Arguing that the Ontario Housing Supply Action Plan along with Bill 23 sets up roadblocks to new affordable rental housing, the city has recommended enhancements to federal programs including those managed by the CMHC and the Canada Infrastructure Bank.

A CMHC spokesperson said the Crown corporation is working with all levels of government “to create more positive housing outcomes in Toronto,” noting that the application intake window for funding through the $4 billion Housing Accelerator Fund announced in the 2022 budget will open in coming weeks. “Applicants are invited to think outside the box and develop housing action plans with supply growth targets and initiatives to grow housing supply and speed up housing approvals,” Claudie Chabot said in an email.

A key component of the city’s HousingTO 2020 2030 development plan, Housing Now was to expedite construction of affordable rental housing in a city where about 40 per cent of renter households live in unaffordable accommodations. The city also faces   pressure to expand rental housing supply to support population growth through immigration, with federal immigration targets of 500,000 annually by 2025, and a sizable portion likely to settle in Toronto.

Housing Now aims to use surplus city owned land to build units in transit-oriented, mixed-income communities via a streamlined development process with quicker approval times. The program also offers incentives including relief from development charges, building permits, planning applications and parkland dedication fees.

The city has offered effectively free land from its real estate portfolio under 99-year leases including acres already zoned for mixed use residential and the Housing Now model requires that a minimum 33 per cent of the units be operated by city agencies. At least one-third of the units would be available at no more than 80 per cent of market rent.

Deputy Mayor Jennifer McKelvie calls Housing Now an innovative way to increase the supply of permanent and affordable rental housing but said “new and enhanced investments” are needed from the federal and provincial governments to deliver the full program.
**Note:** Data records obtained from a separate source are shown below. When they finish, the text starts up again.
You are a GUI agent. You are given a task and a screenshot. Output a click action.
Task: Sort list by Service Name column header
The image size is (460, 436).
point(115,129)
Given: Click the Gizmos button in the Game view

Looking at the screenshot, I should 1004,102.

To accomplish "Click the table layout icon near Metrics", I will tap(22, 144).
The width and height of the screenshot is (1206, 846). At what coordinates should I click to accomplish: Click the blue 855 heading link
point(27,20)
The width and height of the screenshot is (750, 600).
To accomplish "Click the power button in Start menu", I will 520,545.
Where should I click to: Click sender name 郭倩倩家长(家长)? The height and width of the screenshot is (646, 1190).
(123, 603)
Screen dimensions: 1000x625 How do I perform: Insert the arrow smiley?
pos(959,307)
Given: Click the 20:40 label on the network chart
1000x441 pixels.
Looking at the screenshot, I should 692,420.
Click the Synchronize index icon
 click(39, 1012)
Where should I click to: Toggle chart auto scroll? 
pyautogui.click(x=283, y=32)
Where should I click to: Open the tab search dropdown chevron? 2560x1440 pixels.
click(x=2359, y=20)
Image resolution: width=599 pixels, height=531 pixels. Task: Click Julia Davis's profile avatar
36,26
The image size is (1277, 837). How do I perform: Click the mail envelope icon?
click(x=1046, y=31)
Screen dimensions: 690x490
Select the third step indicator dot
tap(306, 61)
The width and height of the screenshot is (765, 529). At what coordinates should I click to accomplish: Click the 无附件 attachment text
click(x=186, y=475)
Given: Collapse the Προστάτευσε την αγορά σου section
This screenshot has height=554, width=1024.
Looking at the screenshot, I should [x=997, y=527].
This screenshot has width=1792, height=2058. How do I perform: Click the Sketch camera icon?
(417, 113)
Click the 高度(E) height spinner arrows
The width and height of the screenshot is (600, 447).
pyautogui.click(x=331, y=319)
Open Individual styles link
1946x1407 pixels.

The city says it has committed more than $1.3 billion in land value, capital funding and financial incentives through measure such as the forgiveness of property taxes on affordable units and has allocated 21 sites to Housing Now, with 10 re-zoned and market offerings completed for six of them. The original plan was to hand the projects to city housing agencies for management within four years. That has not happened, with some blaming the city’s approval process for delays.

Richard Lyall, president of the Residential Construction Council of Ontario, points to a study by think tank C.D. Howe that says regulatory barriers and “other market dysfunctions” in Toronto have pushed up the cost of building up by $350,000.

“Instead of contributing to the problem, though, and creating insurmountable hurdles to building new homes, we need municipal policies that support construction.”

“The original sin of the Housing Now program is that on those first 11 sites they were all designed to follow existing city hall planning requirements,” Richardson added. He said the city has since “learned from the mistake” and is allowing far greater density and heights of developments on sites selected in subsequent phases, as well as modelling project financing based on today’s costs. “They are acting like more like real world developments. We just wasted a lot of time.”